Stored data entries

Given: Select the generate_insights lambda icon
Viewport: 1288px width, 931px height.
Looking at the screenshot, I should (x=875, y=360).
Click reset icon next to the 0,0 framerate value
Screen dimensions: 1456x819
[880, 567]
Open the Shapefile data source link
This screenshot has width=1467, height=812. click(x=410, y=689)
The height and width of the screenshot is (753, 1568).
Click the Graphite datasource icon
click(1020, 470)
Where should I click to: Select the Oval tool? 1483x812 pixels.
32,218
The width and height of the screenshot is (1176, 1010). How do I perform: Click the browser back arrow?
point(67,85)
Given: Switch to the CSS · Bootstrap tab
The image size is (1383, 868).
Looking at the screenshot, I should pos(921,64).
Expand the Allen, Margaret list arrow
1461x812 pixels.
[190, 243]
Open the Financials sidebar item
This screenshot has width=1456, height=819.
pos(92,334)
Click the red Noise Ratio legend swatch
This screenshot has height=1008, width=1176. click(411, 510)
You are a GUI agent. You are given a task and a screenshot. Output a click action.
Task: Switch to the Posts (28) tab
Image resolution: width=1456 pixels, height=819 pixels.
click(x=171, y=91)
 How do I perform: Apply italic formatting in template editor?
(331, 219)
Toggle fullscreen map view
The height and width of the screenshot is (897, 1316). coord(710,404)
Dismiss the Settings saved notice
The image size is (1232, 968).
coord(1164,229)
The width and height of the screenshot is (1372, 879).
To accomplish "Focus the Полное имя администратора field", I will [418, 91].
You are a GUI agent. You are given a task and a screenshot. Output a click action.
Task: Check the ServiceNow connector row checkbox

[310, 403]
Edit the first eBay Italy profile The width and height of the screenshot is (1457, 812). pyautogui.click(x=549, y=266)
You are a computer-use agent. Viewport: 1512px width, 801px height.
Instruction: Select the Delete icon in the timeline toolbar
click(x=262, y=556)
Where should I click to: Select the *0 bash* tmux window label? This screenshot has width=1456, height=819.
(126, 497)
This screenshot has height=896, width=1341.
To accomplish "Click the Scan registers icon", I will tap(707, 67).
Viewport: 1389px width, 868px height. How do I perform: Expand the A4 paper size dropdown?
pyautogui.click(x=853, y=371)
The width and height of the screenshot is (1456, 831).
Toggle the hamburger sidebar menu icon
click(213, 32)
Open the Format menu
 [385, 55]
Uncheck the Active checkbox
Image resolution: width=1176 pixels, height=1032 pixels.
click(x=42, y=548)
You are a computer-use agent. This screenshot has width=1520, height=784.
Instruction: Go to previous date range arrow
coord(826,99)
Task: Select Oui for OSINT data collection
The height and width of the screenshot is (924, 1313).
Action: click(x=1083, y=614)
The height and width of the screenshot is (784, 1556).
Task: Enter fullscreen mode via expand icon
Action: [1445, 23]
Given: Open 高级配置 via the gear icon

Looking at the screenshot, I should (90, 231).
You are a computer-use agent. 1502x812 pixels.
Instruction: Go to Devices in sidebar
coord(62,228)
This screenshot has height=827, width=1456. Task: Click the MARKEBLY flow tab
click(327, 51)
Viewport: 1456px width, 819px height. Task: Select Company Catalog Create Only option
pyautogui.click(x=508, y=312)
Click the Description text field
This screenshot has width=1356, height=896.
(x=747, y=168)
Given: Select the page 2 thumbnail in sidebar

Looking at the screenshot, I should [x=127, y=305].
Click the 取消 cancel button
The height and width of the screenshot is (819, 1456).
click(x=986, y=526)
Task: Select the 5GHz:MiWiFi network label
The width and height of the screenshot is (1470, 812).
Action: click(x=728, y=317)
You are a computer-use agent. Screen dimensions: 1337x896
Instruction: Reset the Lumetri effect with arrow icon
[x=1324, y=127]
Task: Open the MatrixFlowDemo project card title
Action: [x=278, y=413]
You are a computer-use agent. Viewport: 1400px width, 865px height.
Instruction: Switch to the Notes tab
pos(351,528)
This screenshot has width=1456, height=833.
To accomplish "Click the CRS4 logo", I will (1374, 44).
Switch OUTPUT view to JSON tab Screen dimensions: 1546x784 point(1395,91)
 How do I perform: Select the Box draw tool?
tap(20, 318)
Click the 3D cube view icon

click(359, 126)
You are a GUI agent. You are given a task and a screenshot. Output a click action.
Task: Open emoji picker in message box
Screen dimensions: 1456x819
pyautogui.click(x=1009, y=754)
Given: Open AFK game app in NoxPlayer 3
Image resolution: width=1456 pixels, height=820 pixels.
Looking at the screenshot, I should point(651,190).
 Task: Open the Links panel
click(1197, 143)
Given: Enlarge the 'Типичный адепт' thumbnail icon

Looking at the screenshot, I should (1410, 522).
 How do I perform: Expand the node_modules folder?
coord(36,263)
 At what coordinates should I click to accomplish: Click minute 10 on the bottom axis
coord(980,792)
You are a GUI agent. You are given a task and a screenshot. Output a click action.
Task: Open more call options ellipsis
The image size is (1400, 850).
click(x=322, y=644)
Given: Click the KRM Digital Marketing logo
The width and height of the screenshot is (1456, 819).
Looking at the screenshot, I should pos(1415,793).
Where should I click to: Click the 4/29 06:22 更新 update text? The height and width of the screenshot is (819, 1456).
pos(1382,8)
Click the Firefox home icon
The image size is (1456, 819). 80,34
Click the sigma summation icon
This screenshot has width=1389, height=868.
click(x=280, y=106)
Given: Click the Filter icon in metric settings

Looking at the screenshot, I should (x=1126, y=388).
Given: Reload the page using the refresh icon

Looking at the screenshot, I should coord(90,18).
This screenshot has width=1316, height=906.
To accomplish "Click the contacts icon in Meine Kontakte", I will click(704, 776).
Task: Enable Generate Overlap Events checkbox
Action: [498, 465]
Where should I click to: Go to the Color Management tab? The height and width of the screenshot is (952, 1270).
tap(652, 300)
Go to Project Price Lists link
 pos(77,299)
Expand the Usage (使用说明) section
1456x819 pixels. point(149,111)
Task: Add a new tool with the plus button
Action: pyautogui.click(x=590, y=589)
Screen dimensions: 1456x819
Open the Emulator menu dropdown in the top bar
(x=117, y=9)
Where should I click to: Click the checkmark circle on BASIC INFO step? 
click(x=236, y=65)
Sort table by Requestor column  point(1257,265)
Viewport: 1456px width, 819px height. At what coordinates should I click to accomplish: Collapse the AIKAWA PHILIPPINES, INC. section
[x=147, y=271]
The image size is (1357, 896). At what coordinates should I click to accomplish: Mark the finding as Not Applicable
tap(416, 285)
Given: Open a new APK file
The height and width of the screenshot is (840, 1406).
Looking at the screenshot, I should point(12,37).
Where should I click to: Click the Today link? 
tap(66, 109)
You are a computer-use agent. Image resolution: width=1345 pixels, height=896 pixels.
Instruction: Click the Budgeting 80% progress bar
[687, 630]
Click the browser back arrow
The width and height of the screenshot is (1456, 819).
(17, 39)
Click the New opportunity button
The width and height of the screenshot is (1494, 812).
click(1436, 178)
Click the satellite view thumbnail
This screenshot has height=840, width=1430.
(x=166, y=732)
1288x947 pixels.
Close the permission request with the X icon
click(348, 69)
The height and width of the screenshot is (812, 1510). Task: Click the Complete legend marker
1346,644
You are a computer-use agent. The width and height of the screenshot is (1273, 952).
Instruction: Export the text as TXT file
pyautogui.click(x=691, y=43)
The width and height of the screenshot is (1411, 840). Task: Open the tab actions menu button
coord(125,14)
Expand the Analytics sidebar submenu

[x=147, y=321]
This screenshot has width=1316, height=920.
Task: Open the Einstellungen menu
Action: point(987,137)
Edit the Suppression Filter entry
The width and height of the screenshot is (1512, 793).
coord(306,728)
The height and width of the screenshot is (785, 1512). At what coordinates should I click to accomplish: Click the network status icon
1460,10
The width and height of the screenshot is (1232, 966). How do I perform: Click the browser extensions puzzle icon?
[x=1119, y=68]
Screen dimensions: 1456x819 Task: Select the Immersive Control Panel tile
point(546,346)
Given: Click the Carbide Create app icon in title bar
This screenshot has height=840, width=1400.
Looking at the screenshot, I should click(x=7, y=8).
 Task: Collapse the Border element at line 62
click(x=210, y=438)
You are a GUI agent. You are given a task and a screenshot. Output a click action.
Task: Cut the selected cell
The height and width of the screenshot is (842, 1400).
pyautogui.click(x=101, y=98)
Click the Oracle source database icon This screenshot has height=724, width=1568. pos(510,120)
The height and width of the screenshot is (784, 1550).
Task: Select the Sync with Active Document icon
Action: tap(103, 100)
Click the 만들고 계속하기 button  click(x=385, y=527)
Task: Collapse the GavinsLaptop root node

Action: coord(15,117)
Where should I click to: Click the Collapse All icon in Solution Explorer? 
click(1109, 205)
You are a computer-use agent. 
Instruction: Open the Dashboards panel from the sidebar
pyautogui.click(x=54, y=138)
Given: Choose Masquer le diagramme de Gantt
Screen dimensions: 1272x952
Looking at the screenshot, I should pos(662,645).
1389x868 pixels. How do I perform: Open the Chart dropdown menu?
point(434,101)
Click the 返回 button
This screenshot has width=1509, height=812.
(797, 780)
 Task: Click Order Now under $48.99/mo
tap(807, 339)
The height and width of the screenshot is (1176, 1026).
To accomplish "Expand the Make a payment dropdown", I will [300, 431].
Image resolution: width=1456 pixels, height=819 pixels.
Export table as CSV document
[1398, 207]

__WORK ITEM__
Beginning at the line with "Task: Cut the selected cell" and stopping after the line with "Click the 만들고", please write out every line of the data above exactly and nothing else.

__ANSWER TO THIS TASK__
Task: Cut the selected cell
The height and width of the screenshot is (842, 1400).
pyautogui.click(x=101, y=98)
Click the Oracle source database icon This screenshot has height=724, width=1568. pos(510,120)
The height and width of the screenshot is (784, 1550).
Task: Select the Sync with Active Document icon
Action: tap(103, 100)
Click the 만들고 계속하기 button  click(x=385, y=527)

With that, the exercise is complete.